**Work instructions**:
Exactly the lines from the one with "Close the Vrbo ad with X icon" through the last line of the listing must be given again.

Records for the exercise: Begin

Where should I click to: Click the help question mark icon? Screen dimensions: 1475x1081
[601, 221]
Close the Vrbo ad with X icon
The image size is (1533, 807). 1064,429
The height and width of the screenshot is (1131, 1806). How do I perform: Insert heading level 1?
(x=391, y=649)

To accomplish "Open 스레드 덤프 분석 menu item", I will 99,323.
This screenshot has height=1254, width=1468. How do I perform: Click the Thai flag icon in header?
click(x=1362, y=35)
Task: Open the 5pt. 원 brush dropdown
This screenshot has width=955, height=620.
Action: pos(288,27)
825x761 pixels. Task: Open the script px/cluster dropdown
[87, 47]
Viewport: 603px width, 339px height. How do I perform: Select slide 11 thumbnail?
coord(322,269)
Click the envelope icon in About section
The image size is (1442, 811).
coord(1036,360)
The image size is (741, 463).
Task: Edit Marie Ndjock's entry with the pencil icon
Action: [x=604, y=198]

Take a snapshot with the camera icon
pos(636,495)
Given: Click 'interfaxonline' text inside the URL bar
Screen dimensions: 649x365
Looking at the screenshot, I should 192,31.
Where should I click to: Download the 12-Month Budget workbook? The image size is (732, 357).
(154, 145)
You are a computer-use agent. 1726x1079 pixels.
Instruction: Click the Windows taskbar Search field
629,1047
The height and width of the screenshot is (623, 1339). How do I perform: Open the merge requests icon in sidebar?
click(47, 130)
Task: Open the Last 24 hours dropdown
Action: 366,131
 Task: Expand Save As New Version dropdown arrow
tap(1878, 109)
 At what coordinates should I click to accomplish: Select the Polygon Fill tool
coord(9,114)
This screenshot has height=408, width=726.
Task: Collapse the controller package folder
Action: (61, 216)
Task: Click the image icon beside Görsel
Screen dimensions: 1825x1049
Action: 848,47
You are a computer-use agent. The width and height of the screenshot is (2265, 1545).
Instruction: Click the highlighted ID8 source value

Records for the exercise: End

**Result for this task**:
Close the Vrbo ad with X icon
The image size is (1533, 807). 1064,429
The height and width of the screenshot is (1131, 1806). How do I perform: Insert heading level 1?
(x=391, y=649)

To accomplish "Open 스레드 덤프 분석 menu item", I will 99,323.
This screenshot has height=1254, width=1468. How do I perform: Click the Thai flag icon in header?
click(x=1362, y=35)
Task: Open the 5pt. 원 brush dropdown
This screenshot has width=955, height=620.
Action: pos(288,27)
825x761 pixels. Task: Open the script px/cluster dropdown
[87, 47]
Viewport: 603px width, 339px height. How do I perform: Select slide 11 thumbnail?
coord(322,269)
Click the envelope icon in About section
The image size is (1442, 811).
coord(1036,360)
The image size is (741, 463).
Task: Edit Marie Ndjock's entry with the pencil icon
Action: [x=604, y=198]

Take a snapshot with the camera icon
pos(636,495)
Given: Click 'interfaxonline' text inside the URL bar
Screen dimensions: 649x365
Looking at the screenshot, I should 192,31.
Where should I click to: Download the 12-Month Budget workbook? The image size is (732, 357).
(154, 145)
You are a computer-use agent. 1726x1079 pixels.
Instruction: Click the Windows taskbar Search field
629,1047
The height and width of the screenshot is (623, 1339). How do I perform: Open the merge requests icon in sidebar?
click(47, 130)
Task: Open the Last 24 hours dropdown
Action: 366,131
 Task: Expand Save As New Version dropdown arrow
tap(1878, 109)
 At what coordinates should I click to accomplish: Select the Polygon Fill tool
coord(9,114)
This screenshot has height=408, width=726.
Task: Collapse the controller package folder
Action: (61, 216)
Task: Click the image icon beside Görsel
Screen dimensions: 1825x1049
Action: 848,47
You are a computer-use agent. The width and height of the screenshot is (2265, 1545).
Instruction: Click the highlighted ID8 source value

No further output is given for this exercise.